Luis Suarez was 'an accident waiting to happen'
Scudamore: I'm not sorry to see him go
Richard Scudamore, the Premier League chief executive, has launched an extraordinary attack on Luis Suarez claiming the former Liverpool striker was "an accident waiting to happen" and claiming he was not sorry to see the Uruguayan leave for Barcelona in a £75 million deal.
Suarez joined Barcelona last month having been banned from all football activity for four months by Fifa for biting Italy defender Giorgio Chiellini during the World Cup Group D match in June.
The 27-year-old was previously banned for 10 games for biting Chelsea's Branislav Ivanovic and eight games for racially abusing Manchester United's Patrice Evra.
"I think probably the time had come [for him to leave]," said Scudamore.
"He's a great player and I'm not taking anything away from his talents: he was voted by both his own players and the media last year the player of the year and deservedly so.
"He's great to have but an accident waiting to happen, and if you spend your time trying to promote what's good about the Premier League, you're always waiting for the next thing to come along.
"And this one in the summer, although it was with Uruguay, although it didn't directly involve the Premier League, clearly it reflected on Liverpool as one of our great clubs.
"And it reflected on us. He's done his time here, but I can't say I'm sorry to see him go.

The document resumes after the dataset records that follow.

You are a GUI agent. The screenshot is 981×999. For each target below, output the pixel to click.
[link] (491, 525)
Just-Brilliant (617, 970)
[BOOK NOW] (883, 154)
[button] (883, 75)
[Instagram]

I think it was good business on a number of levels from Liverpool to move Suarez on."
Scudamore, speaking at the launch of the 2014-15 Premier League season, said he was not worried by "super clubs" Real Madrid and Barcelona cleaning up in the transfer market as he believes the competition in English football makes it a more attractive product than the Spanish game, regardless of the world stars on show in the Primera Division.
Real Madrid have brought in James Rodriguez and Toni Kroos this summer, following impressive World Cup performances. Barcelona have also strengthened, most notably by signing Suarez from Liverpool, who was top scorer in the English top flight last term.
Indeed the last two Premier League Footballers of the Year, Suarez and Gareth Bale, have both departed for La Liga within weeks of winning their award.
Asked how the English game might compete with Spain, Scudamore said: "In one sense, you don't.
"The way the economics of Spanish football work, you've got two clubs who, with the way they sell their television rights, they're allowed to sell their own, and they clean up and they make more money than any of our clubs do.
"Our clubs, even our biggest clubs, have stuck with the collective which means we have a collective selling of TV rights. It's then distributed, and therefore every club has a chance to compete.
"Whilst they do have two super clubs that have always attracted some of the world's top talent – remember (Zinedine) Zidane didn't come here, Luis Figo didn't come here – we have the most competitive league."
Scudamore added on BBC Radio 5 Live: "There are more teams being talked about as able to win our title than you'll ever hear discussed in Spain.
"That makes us more interesting around the world. We have a much bigger global appeal than they do currently."